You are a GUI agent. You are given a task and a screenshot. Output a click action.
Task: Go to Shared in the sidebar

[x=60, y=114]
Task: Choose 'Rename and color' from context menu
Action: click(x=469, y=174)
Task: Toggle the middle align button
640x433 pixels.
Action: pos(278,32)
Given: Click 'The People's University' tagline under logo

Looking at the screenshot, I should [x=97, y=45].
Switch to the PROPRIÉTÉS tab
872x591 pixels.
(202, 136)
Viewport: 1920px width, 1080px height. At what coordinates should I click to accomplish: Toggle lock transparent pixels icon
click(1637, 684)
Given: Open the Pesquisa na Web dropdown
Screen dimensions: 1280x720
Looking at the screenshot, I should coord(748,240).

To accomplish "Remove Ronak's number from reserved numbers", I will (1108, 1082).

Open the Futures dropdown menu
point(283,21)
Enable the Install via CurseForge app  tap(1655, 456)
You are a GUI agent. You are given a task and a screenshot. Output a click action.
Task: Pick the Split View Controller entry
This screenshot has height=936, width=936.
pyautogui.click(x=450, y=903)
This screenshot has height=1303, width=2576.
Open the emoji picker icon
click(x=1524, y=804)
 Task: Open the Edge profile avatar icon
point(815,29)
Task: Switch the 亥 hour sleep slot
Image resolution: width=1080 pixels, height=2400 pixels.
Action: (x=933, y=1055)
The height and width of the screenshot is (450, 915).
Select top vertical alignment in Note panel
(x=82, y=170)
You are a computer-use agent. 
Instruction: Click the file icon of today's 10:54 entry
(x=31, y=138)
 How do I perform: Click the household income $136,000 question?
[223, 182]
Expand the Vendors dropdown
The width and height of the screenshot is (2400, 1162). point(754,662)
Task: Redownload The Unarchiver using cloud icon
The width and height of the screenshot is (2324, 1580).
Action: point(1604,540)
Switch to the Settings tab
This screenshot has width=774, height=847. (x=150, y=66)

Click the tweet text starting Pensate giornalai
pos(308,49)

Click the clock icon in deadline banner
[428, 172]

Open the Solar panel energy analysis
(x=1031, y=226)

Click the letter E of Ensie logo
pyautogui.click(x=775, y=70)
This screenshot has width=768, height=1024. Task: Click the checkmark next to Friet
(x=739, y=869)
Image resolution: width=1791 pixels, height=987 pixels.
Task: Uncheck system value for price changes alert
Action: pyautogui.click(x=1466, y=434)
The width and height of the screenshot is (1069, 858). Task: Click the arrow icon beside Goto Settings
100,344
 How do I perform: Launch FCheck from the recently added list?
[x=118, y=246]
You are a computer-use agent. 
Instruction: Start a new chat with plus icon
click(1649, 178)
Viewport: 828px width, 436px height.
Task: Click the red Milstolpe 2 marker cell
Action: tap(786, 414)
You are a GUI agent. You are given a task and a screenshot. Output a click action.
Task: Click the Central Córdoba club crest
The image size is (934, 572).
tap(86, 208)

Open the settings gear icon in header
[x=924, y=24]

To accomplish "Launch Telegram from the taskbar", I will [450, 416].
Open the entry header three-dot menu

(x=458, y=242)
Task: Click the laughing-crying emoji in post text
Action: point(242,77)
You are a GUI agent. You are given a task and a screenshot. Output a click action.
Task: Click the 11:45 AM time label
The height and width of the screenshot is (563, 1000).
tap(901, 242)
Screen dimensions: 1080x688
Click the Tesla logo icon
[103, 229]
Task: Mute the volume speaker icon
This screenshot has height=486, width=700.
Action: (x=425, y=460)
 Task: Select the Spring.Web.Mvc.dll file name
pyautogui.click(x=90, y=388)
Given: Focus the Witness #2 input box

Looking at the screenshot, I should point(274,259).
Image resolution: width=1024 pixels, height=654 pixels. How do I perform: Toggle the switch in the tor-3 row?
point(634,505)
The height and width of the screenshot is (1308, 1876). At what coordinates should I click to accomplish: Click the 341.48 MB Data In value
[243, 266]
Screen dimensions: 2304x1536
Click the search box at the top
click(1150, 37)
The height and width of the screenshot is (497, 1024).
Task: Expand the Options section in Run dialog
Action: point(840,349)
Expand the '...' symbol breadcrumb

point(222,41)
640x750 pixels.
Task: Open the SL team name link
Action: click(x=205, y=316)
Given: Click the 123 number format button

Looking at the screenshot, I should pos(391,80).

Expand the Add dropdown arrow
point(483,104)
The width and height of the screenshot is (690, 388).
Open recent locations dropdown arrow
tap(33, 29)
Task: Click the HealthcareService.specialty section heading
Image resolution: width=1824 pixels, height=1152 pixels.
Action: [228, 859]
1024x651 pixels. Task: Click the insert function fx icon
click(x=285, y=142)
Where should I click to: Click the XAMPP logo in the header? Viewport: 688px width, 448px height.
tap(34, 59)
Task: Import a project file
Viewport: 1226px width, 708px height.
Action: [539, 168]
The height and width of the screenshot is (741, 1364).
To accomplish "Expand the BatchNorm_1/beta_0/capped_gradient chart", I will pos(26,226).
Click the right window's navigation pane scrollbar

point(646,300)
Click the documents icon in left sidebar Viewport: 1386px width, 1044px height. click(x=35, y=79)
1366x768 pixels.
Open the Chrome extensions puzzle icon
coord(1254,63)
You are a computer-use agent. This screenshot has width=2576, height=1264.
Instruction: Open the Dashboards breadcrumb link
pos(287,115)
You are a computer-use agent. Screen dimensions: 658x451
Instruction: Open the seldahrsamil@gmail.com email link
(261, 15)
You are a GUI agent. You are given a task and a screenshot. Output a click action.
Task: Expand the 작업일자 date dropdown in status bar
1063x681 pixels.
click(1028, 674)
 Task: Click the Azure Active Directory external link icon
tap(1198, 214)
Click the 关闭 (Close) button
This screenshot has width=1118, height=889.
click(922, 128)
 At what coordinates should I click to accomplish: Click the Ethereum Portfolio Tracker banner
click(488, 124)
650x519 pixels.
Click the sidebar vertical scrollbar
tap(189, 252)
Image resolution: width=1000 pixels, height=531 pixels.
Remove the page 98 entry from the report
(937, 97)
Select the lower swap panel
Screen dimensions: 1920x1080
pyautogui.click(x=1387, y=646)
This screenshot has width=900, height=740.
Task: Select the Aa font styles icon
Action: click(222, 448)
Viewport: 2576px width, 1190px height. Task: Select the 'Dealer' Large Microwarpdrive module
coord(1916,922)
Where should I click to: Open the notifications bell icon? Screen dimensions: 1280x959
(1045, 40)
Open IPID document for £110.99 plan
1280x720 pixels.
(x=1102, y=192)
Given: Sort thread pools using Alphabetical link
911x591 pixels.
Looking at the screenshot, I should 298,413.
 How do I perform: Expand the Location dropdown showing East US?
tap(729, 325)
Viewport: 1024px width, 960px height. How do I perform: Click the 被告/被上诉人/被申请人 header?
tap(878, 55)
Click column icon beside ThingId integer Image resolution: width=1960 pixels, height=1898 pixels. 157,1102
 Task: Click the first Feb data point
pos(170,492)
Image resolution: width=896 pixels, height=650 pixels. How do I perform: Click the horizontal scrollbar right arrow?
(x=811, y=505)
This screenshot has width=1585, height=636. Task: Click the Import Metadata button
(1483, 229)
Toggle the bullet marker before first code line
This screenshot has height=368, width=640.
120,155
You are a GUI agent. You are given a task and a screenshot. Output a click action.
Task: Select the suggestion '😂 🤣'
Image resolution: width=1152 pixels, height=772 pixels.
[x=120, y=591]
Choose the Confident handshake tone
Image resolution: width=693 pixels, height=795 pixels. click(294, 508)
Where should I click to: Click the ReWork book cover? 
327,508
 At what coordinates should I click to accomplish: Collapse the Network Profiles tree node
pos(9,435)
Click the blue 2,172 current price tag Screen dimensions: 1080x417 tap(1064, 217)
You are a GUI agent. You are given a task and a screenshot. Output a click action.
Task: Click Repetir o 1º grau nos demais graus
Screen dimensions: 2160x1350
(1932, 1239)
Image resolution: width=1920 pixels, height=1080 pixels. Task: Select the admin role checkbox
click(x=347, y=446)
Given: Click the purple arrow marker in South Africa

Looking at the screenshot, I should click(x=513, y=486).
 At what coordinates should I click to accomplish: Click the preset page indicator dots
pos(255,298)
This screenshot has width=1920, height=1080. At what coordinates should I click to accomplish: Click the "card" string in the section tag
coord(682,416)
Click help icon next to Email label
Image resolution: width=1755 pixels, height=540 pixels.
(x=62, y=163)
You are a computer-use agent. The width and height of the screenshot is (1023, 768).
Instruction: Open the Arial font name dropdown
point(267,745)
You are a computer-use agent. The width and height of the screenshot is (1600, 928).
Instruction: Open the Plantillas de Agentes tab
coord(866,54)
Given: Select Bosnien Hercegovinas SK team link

----------------------------------------

* WORK TO DO *
Turn the records from the line with "Task: Redownload The" up to and including the line with "pyautogui.click(x=775, y=70)" into a JSON list of strings, one string per line, leaving out blank lines.

* SOLUTION TO THIS EXERCISE *
[
  "Task: Redownload The Unarchiver using cloud icon",
  "The width and height of the screenshot is (2324, 1580).",
  "Action: point(1604,540)",
  "Switch to the Settings tab",
  "This screenshot has width=774, height=847. (x=150, y=66)",
  "Click the tweet text starting Pensate giornalai",
  "pos(308,49)",
  "Click the clock icon in deadline banner",
  "[428, 172]",
  "Open the Solar panel energy analysis",
  "(x=1031, y=226)",
  "Click the letter E of Ensie logo",
  "pyautogui.click(x=775, y=70)"
]